We trained Quicksilver’s models on 30,000 English Wikipedia articles about scientists, their Wikidata entries, and over 3 million sentences from news documents describing them and their work. Then we fed in the names and affiliations of 200,000 authors of scientific papers.

In the morning we found 40,000 people missing from Wikipedia who have a similar distribution of news coverage as those who do have articles. Quicksilver doubled the number of scientists potentially eligible for a Wikipedia article overnight.

It also revealed the second flavor of the recall problem that plagues human-generated knowledge bases: information decay. For most of those 30,000 scientists who are on English Wikipedia, Quicksilver identified relevant information that was missing from their articles.

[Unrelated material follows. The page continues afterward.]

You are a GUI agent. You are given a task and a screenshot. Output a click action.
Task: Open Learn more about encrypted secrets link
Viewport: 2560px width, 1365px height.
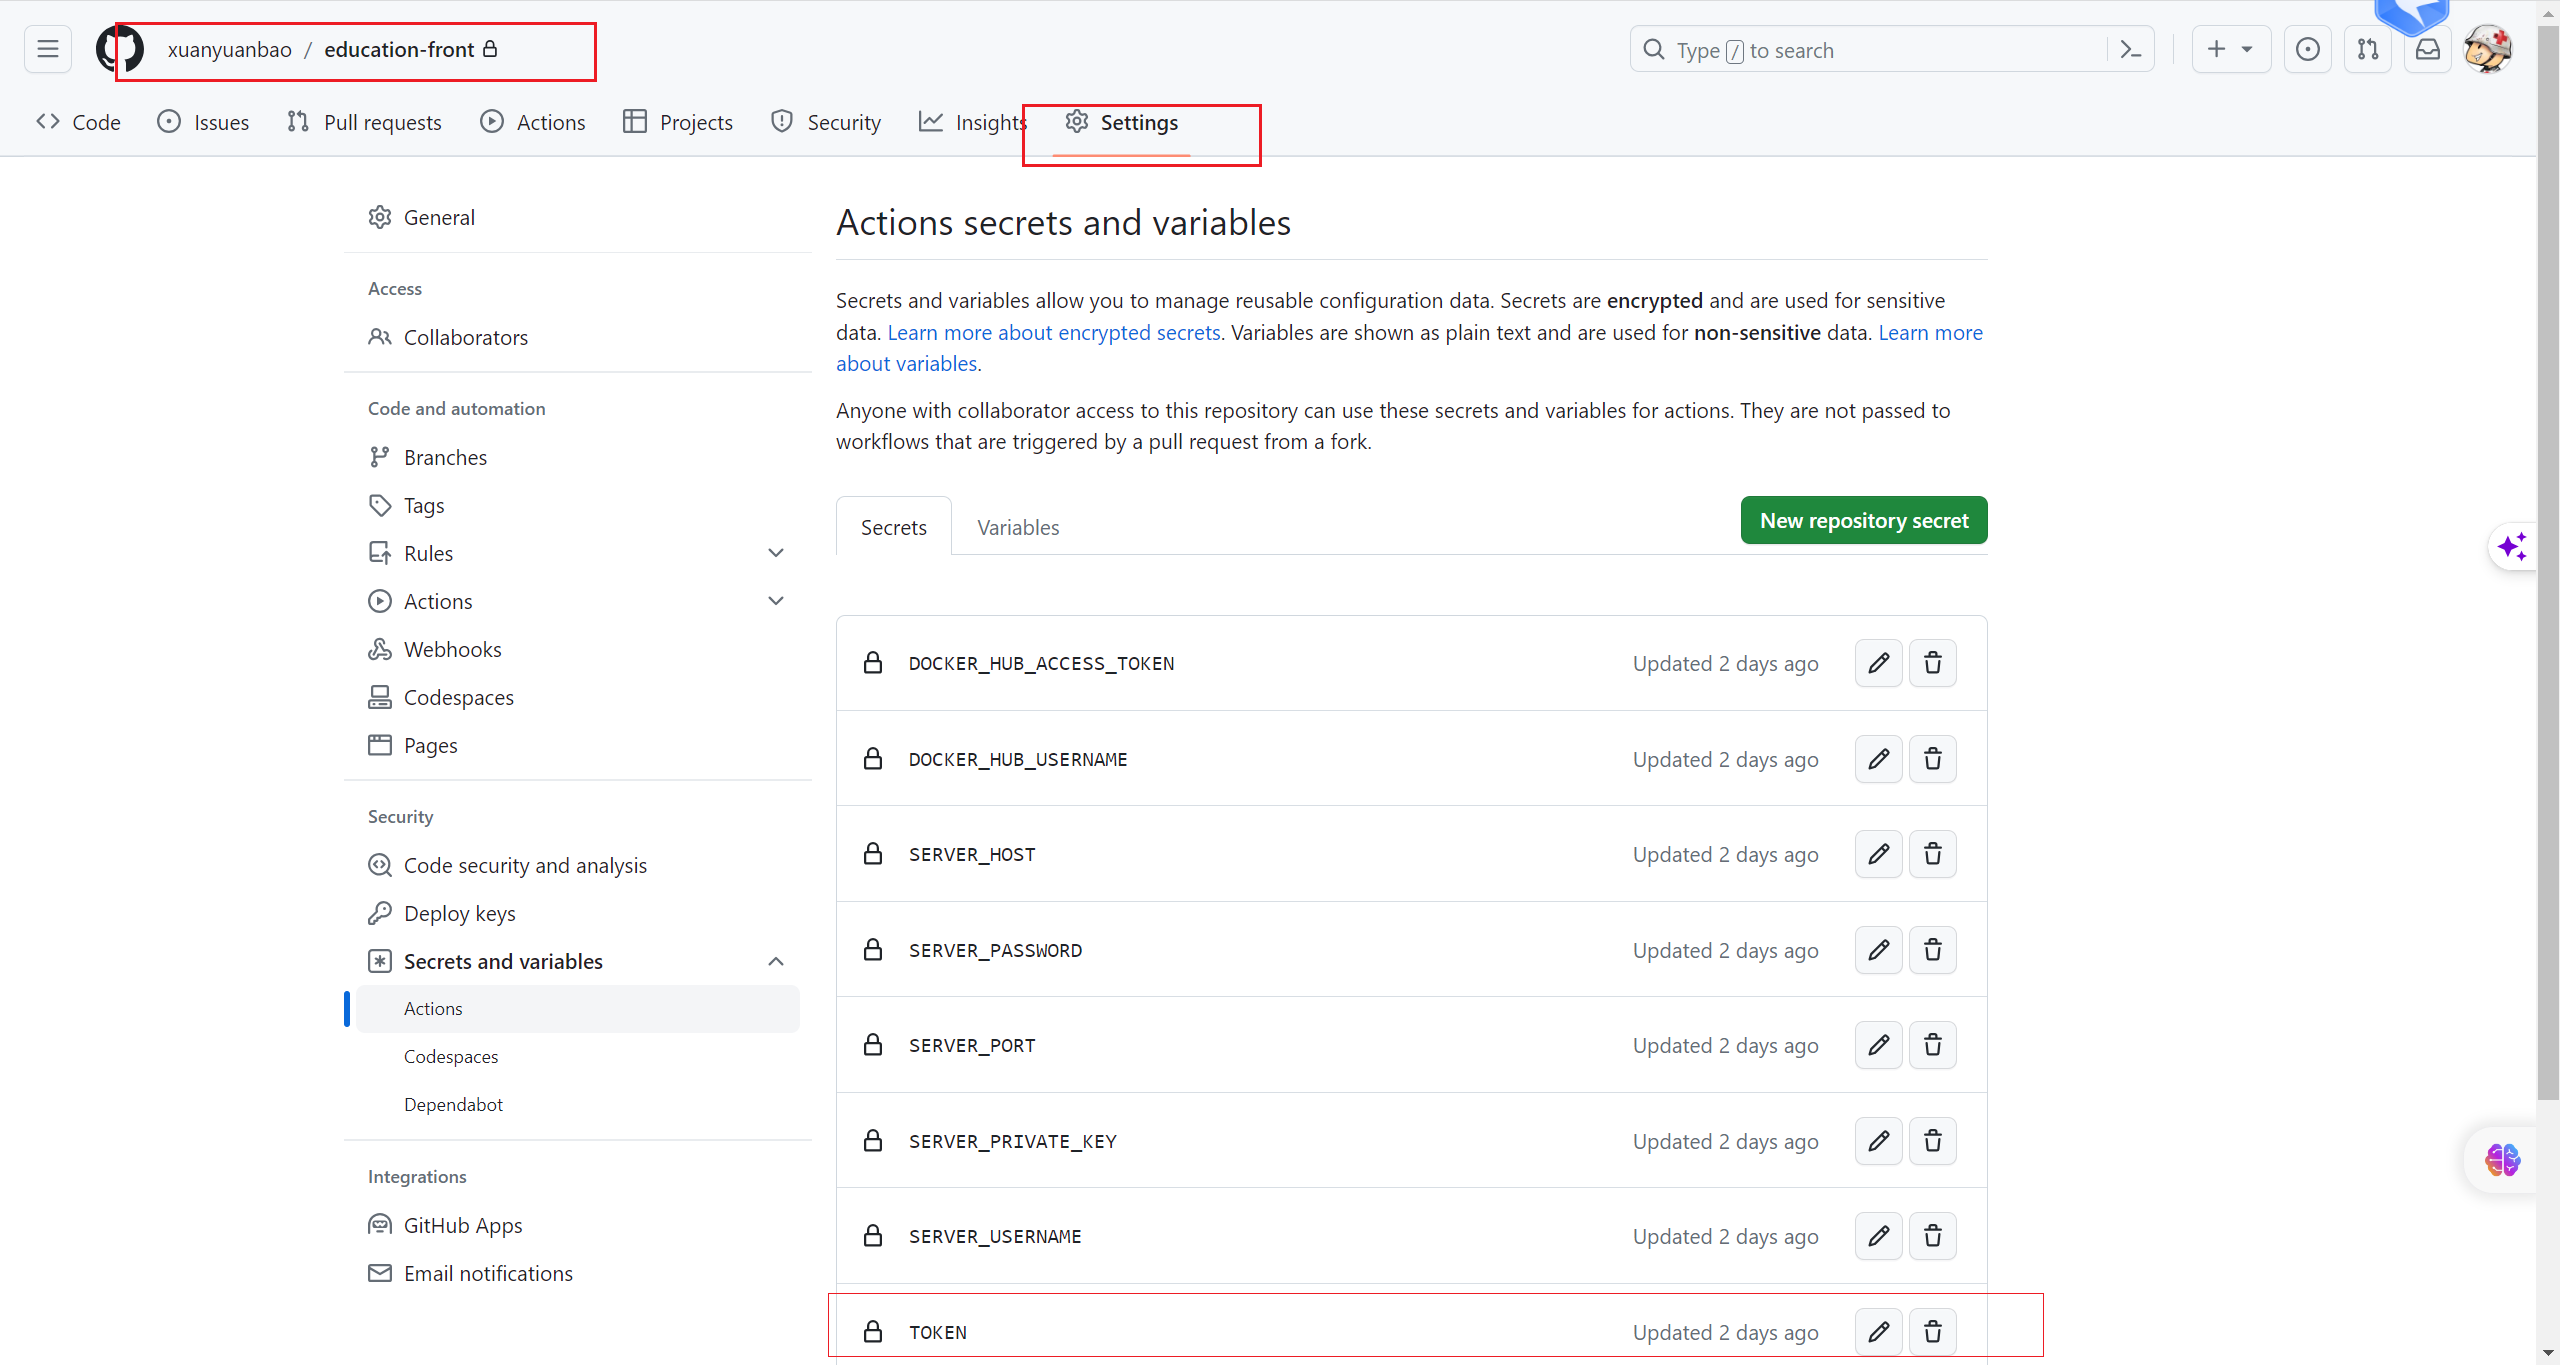pos(1053,332)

Creating an article for a person is only the start. It must be maintained forever, updated as the world changes. The vast majority of information on Wikipedia is known to be correct and well cited, even after more than a decade of stunts and studies to prove otherwise. But as Fetahu et al. showed last year, Wikipedia lags significantly behind news about people and events.

Take for example Ana Mari Cauce, the president of the University of Washington. Her Wikipedia article went stale last year. Quicksilver discovers more recent information about Cauce’s defense of DACA students and her ongoing role in the free speech vs. hate speech battles on US campuses.

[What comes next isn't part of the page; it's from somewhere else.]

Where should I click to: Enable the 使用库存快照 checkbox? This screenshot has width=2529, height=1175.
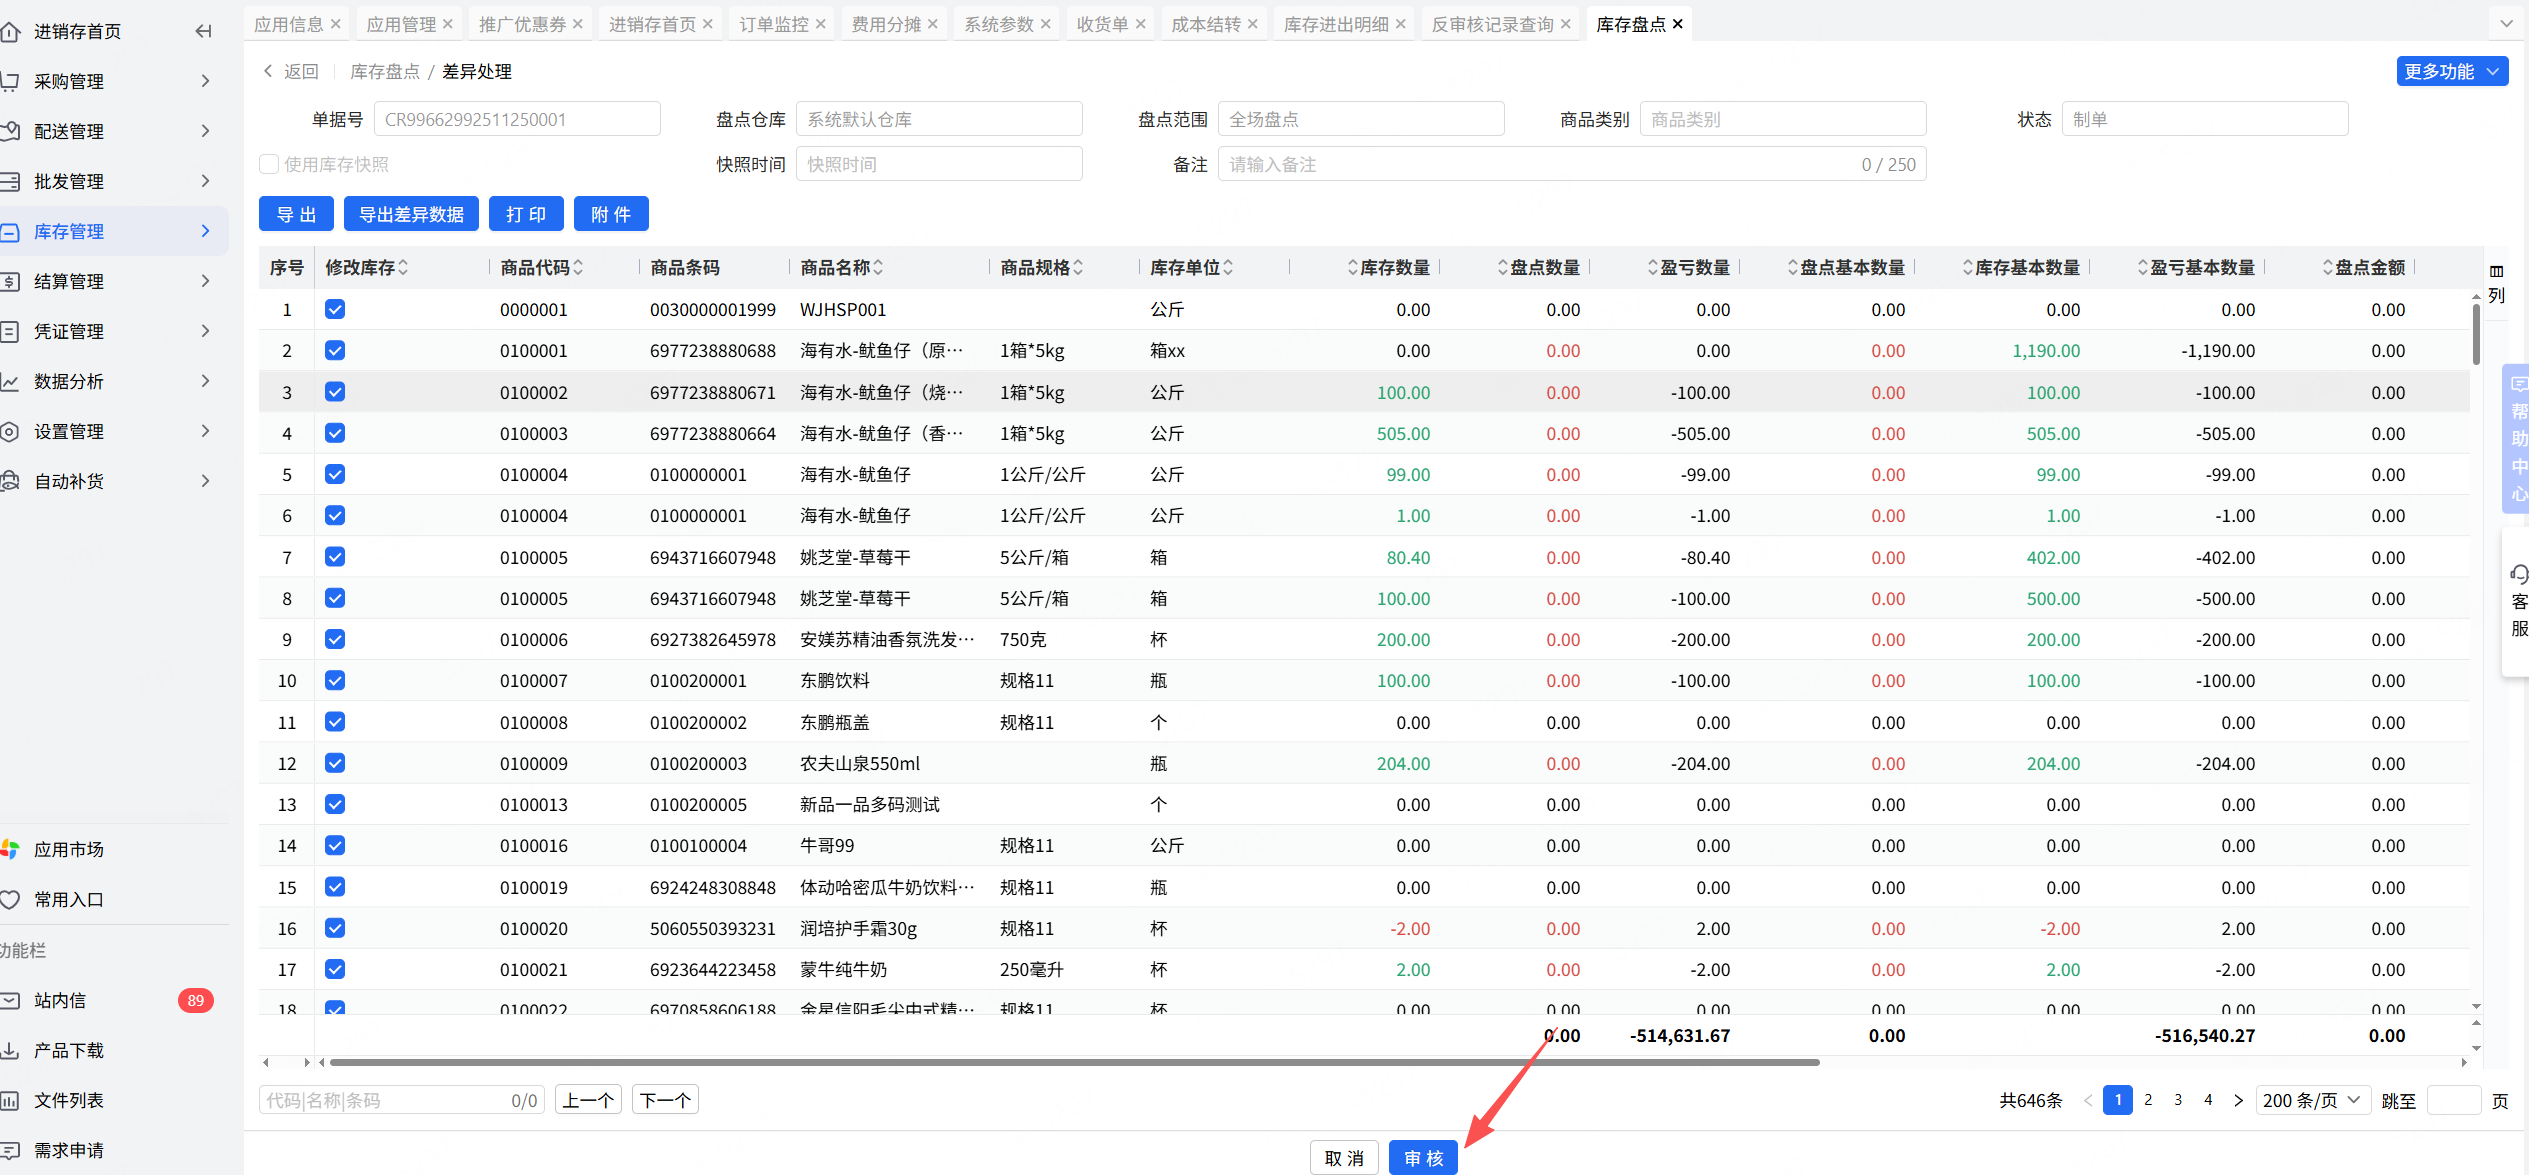(x=269, y=164)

The Quicksilver output for Aleksandr Kogan is also enlightening. The psychologist’s English Wikipedia article was created in March 2018 when the Cambridge Analytica scandal blew up around him. But the trail goes cold on 26 April, the date of his article’s most recent reference. Quicksilver identifies an event for Kogan just four days later, the revelation that he had his hands on Twitter data as well. Twitter is now cracking down on data access.

Automatically generating Wikipedia-style articles is right at the edge of what is currently possible in natural language processing. It is usually framed as a multi-document summarization task: Given a set of reference documents that contain information about an entity, generate a summary of the entity."

Reported Results

Quicksilver " found 40,000 people missing from Wikipedia who have a similar distribution of news coverage as those who do have articles" and "was used in three English Wikipedia editathons for improving coverage of women of science."

Technology

"For Quicksilver’s architecture we started on the trail blazed by the Google AI team, but our goal is more practical. Rather than using Wikipedia as an academic testbed for summarization algorithms, we’re building a system that can be used for building and maintaining knowledge bases such as Wikipedia. We need to track data provenance so that any statement in the final text output can be referenced to its source. We also need structural data about entities and their relations so that we track changes of fact, not just text. And to achieve high precision, there just aren’t enough biographies with enough clean source document mappings to train today’s seq2seq models. They can’t learn the tacit knowledge required. What’s needed is a knowledge base coupled with a seq2seq model."

Function

Information Technology

Knowledge Management

Background

"Human-generated knowledge bases like Wikipedia have a recall problem. First, there are the articles that should be there but are entirely missing. The unknown unknowns.

Consider Joelle Pineau, the Canadian roboticist bringing scientific rigor to artificial intelligence and who directs Facebook’s new AI Research lab in Montreal. Or Miriam Adelson, an actively publishing addiction treatment researcher who happens to be a billionaire by marriage and a major funder of her own field. Or Evelyn Wang, the new head of MIT’s revered MechE department whose accomplishments include a device that generates drinkable water from sunlight and desert air. When I wrote this a few days ago, none of them had articles on English Wikipedia, though they should by any measure of notability."

Benefits

Data

"We trained Quicksilver’s models on 30,000 English Wikipedia articles about scientists, their Wikidata entries, and over 3 million sentences from news documents describing them and their work. Then we fed in the names and affiliations of 200,000 authors of scientific papers."